One of my GPUs is just showing !ERR in all fields of nvidia-smi. Also i cant kill the running process and also not reset the GPU. Rebooting solved this issue for a moment but on the third run it happend again with the same GPU.
+-----------------------------------------------------------------------------+
| NVIDIA-SMI 510.54 Driver Version: 510.54 CUDA Version: 11.6 |
|-------------------------------+----------------------+----------------------+
| GPU Name Persistence-M| Bus-Id Disp.A | Volatile Uncorr.
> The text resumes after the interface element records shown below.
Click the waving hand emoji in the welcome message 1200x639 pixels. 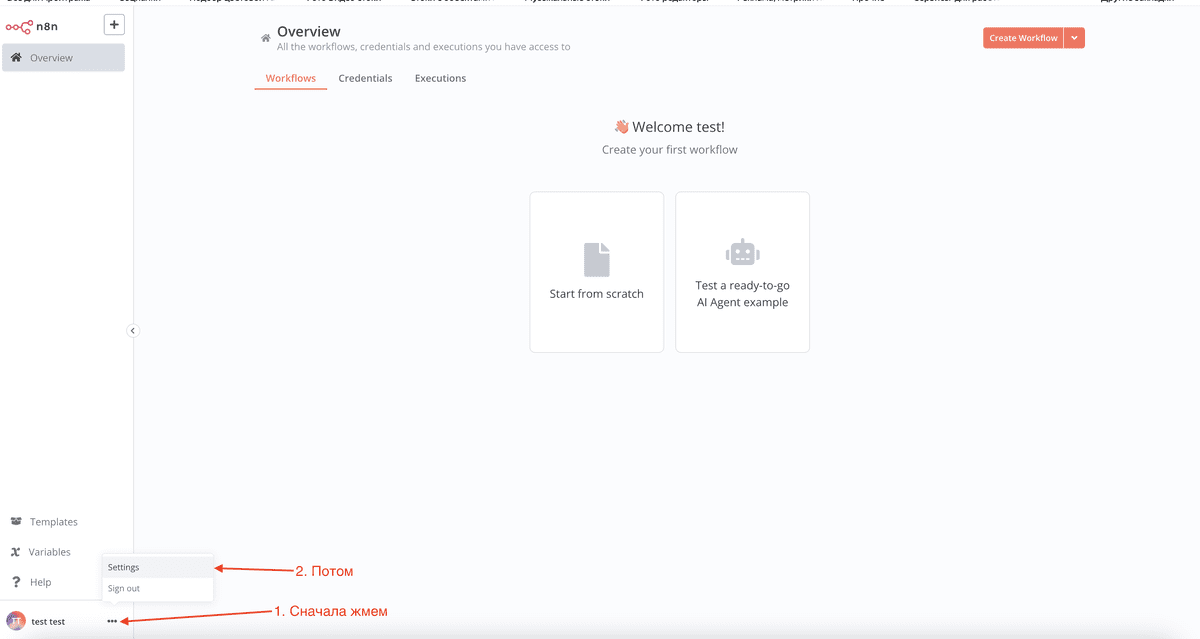621,127
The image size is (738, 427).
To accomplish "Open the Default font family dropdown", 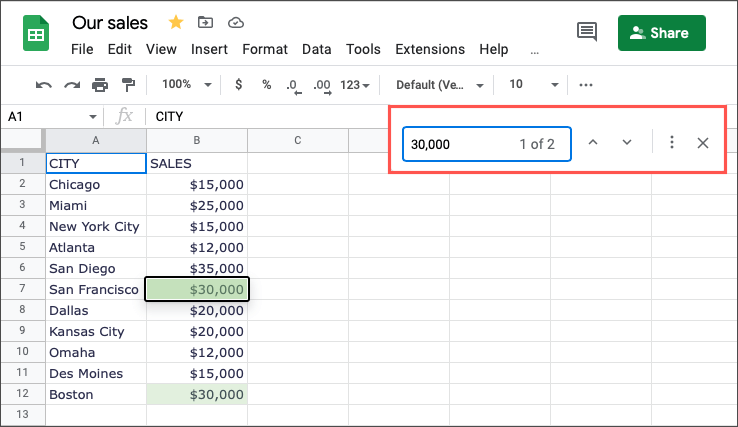I will 440,85.
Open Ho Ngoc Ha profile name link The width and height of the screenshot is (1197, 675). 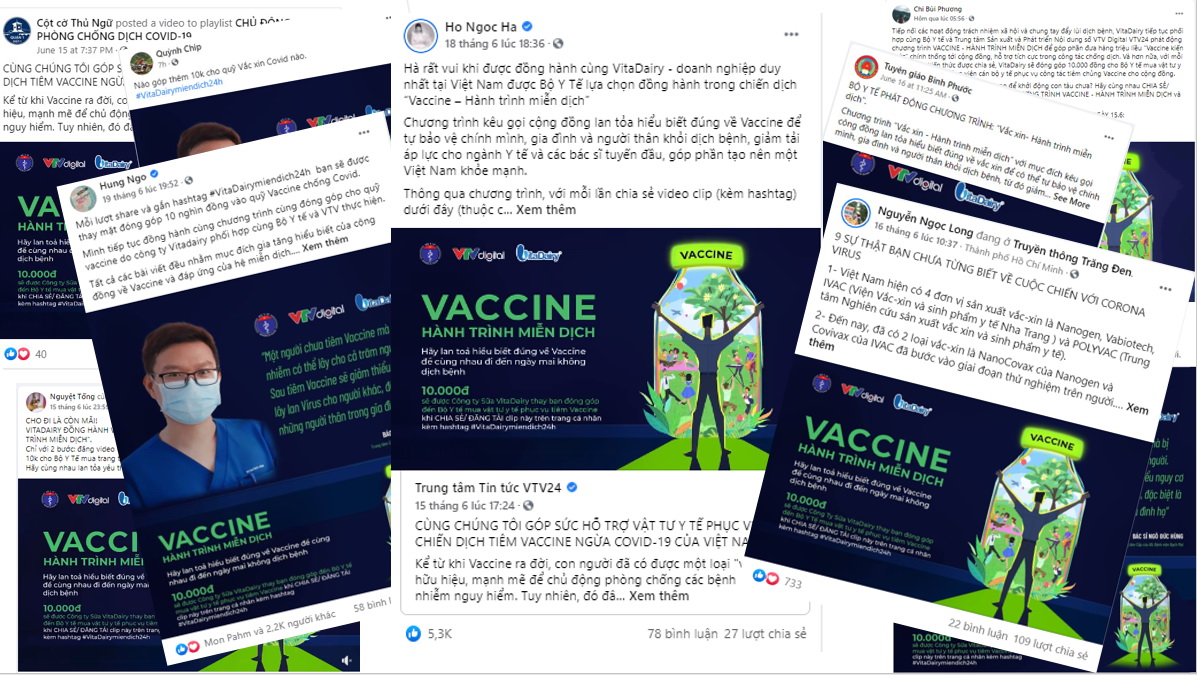click(x=481, y=27)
ECC |
| Fan Temp Perf Pwr:Usage/Cap| Memory-Usage | GPU-Util Compute M. |
| | | MIG M. |
|===============================+======================+======================|
| 0 ERR! On | 00000000:01:00.0 Off | ERR! |
|ERR! ERR! ERR! ERR! / ERR! | 40949MiB / 46068MiB | ERR! Default |
| | | ERR! |
+-------------------------------+----------------------+----------------------+
| 1 NVIDIA A40 On | 00000000:25:00.0 Off | 0 |
| 0% 36C P8 32W / 300W | 2MiB / 46068MiB | 0% Default |
| | | N/A |
+-------------------------------+----------------------+----------------------+
| 2 NVIDIA A40 On | 00000000:41:00.0 Off | 0 |
| 0% 35C P8 32W / 300W | 2MiB / 46068MiB | 0% Default |
| | | N/A |
+-------------------------------+----------------------+----------------------+
| 3 NVIDIA A40 On | 00000000:61:00.0 Off | 0 |
| 0% 33C P8 29W / 300W | 2MiB / 46068MiB | 0% Default |
| | | N/A |
+-------------------------------+----------------------+----------------------+
| 4 NVIDIA A40 On | 00000000:81:00.0 Off | 0 |
| 0% 34C P8 30W / 300W | 2MiB / 46068MiB | 0% Default |
| | | N/A |
+-------------------------------+----------------------+----------------------+
| 5 NVIDIA A40 On | 00000000:A1:00.0 Off | 0 |
| 0% 32C P8 28W / 300W | 2MiB / 46068MiB | 0% Default |
| | | N/A |
+-------------------------------+----------------------+----------------------+
| 6 NVIDIA A40 On | 00000000:C1:00.0 Off | 0 |
| 0% 33C P8 30W / 300W | 2MiB / 46068MiB | 0% Default |
| | | N/A |
+-------------------------------+----------------------+----------------------+
| 7 NVIDIA A40 On | 00000000:E1:00.0 Off | 0 |
| 0% 31C P8 28W / 300W | 2MiB / 46068MiB | 0% Default |
| | | N/A |
+-------------------------------+----------------------+----------------------+
+-----------------------------------------------------------------------------+
| Processes: |
| GPU GI CI PID Type Process name GPU Memory |
| ID ID Usage |
|=============================================================================|
| 0 N/A N/A 17960 C 40947MiB |
+-----------------------------------------------------------------------------+
nvidia-smi --gpu-reset -i 0
The following GPUs could not be reset:
GPU 00000000:01:00.0: Unknown Error
Anyone having an idea whats happening and how to solve it?